It was a lively crowd, and Chuck got carried away. He came back to his double tall Marshall amp stack and began rubbing the guitar, sexually, against the amps while it screamed its feedback (“EEEEOOOOWWAAAAAA”). But then he rubbed so hard that several of the frets came off his guitar.
In horror he looked at me and said, “What do I do??” I replied, “Well, they like it when you break stuff, so break something.”
He took off his guitar, threw it on the ground, and it continued the feedback moaning and screaming “EEESSSOOOOWAAAA”. The crowd loved it. He looked again. “What now?” I said, “Keep breakin’ stuff.” So, knowing he had the blankets on each side, he hoisted the guitar above his head as it howled, then threw it off stages. “EEEEEEOOOOOOOWWAAA”.
The crowd was definitely into this. “Now what?” he asked. “Keep breakin’ stuff,” I yelled.”
Chuck was a big guy, six-foot and easily 280 pounds. He hoisted up one of the Marshall speaker cabinets over his head (no small feat) and like a caveman yelled “Aaaaagggghhh” and threw it off stage.
He didn’t realize the cord was wrapped around his leg.
Have you ever watched the roadrunner cartoons where the roadrunner’s body would disappear first, but his head would stay on screen for a second? That was Chuck as it dawned on him he was going to be flying off stage.
You have to be grounded, part one.
##########
**Activity 1:** Translate this sentence from the concert story about Chuck into Spanish: "He didn’t realize the cord was wrapped around his leg."
**Activity 2:** Proceed with the concert story about Chuck, picking up right after its final sentence.
The lines that follow have no connection to the story above.

Collected data entries:
##########
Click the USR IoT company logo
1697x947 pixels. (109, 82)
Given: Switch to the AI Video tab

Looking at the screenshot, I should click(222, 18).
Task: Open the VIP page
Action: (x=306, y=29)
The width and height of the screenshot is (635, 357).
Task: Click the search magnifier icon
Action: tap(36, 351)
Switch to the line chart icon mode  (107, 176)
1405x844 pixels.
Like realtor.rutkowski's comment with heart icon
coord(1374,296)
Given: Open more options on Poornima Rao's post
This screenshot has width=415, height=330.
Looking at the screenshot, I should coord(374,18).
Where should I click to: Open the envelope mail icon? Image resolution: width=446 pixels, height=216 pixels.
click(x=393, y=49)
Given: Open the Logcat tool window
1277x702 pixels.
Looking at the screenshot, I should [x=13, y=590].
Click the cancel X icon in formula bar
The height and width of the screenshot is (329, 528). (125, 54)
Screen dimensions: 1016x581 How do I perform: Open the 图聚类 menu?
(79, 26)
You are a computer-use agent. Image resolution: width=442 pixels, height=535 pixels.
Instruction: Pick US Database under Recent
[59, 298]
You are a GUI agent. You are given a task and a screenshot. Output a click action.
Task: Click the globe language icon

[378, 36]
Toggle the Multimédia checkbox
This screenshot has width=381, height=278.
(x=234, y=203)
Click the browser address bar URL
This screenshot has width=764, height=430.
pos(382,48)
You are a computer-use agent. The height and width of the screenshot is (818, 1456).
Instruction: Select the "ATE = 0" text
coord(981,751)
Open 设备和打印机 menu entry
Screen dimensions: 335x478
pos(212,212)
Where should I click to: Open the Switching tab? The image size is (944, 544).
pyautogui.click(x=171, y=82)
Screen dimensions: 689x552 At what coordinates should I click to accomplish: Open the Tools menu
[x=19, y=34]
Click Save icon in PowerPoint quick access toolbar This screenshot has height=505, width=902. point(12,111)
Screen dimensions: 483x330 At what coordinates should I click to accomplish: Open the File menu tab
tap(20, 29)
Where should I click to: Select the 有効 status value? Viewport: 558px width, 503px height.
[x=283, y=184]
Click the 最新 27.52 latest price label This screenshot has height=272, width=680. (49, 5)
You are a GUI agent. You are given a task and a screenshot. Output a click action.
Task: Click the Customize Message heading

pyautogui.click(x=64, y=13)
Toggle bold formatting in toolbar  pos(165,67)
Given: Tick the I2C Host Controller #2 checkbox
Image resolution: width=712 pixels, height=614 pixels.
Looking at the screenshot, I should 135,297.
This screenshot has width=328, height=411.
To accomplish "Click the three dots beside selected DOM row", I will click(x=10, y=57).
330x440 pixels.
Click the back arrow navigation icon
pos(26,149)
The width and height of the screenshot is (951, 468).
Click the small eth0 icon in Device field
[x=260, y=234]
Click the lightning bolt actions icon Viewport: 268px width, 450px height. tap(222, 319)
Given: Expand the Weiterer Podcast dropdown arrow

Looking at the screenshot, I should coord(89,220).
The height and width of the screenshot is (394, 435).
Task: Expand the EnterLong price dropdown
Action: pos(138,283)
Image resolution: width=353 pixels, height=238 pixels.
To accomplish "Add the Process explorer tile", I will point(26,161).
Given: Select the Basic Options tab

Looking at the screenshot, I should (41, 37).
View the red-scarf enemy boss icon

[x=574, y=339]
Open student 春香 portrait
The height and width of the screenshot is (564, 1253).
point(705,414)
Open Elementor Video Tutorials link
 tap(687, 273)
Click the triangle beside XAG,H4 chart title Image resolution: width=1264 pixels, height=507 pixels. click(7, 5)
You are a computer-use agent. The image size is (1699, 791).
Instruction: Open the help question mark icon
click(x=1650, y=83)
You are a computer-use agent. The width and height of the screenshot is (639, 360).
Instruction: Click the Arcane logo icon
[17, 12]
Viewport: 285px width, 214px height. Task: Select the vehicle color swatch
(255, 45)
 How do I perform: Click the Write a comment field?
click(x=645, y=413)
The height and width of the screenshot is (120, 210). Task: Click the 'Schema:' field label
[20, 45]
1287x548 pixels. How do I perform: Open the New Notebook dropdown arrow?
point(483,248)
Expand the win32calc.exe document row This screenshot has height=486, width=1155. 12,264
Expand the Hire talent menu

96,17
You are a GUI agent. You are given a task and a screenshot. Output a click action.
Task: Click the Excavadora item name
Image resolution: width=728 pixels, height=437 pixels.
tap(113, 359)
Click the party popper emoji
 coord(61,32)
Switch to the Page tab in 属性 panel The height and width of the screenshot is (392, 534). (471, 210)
##########
**Task response 1:** No se dio cuenta de que el cable estaba enrollado alrededor de su pierna.

**Task response 2:**
3) Speaking of grounded, while playing Mobile, Alabama at a club called the Silver Fox, our keyboard player Audra forgot to ground his microphone. We started a song by “Free.” Audnra always played with his keyboard facing us, not to the front and the crowd. He leaned into the mic to sing and was knocked unconscious by the charge—-but somehow Aundra (also a huge guy) stayed on his feet. More astoundingly, he continued to play to the end of the song. His eyes were rolled back in his head and he was bent over backwards at a 45 degree angle. We said, “Man, Aundra, you were really into that song.” He said, “I don’t remember a thing after I went to sing.”
Life lesson: Make sure you are grounded, part deux.
4) Another visit to drummers and fire: opening for the James Gang (with Tommy Bolin, not Joe Walsh) in Yuma, Arizona, I had experimented with a flaming drum solo. I would use traditional tympani mallets, soak them in lighter fluid. Our singer, Corky, would squeeze them out, light them, and hand them to me. Meanwhile, the lights would go out and the rest of the band would wipe down my cymbals with flammable goo.
The crowd of 5,000 was really into it when the lights went out, and Corky, being the first time we did this, was so anxious he forgot to squeeze out the mallets before handing them to me.
My approach to the solo was to take something very easy and make it look hard. So I first took the power rock position of crossing my flaming sticks into a big “X” above my head. Then, very theatrically, I would hit just ONE cymbal on my left. “BOOM”—-Mekong Delta. It looked like Apocalypse Now. Half the stage was on fire, my guitarist had a fire extinguisher aimed at his guitar, and the crowd went NUTS. I realized what Corky had done. I screamed “CORKEEEEEE!”
He was behind me, head bobbing to my bass drum beat. He yelled ‘Yeah man!!”
I tried the right side cymbal. Pillar of fire, Mekong Delta again.
I had nine tom toms, so I tried a roll that hit all nine. Now I had eleven pillars of fire around me. Not good. I was about to become a human sacrifice. The crowd was insane at the thought.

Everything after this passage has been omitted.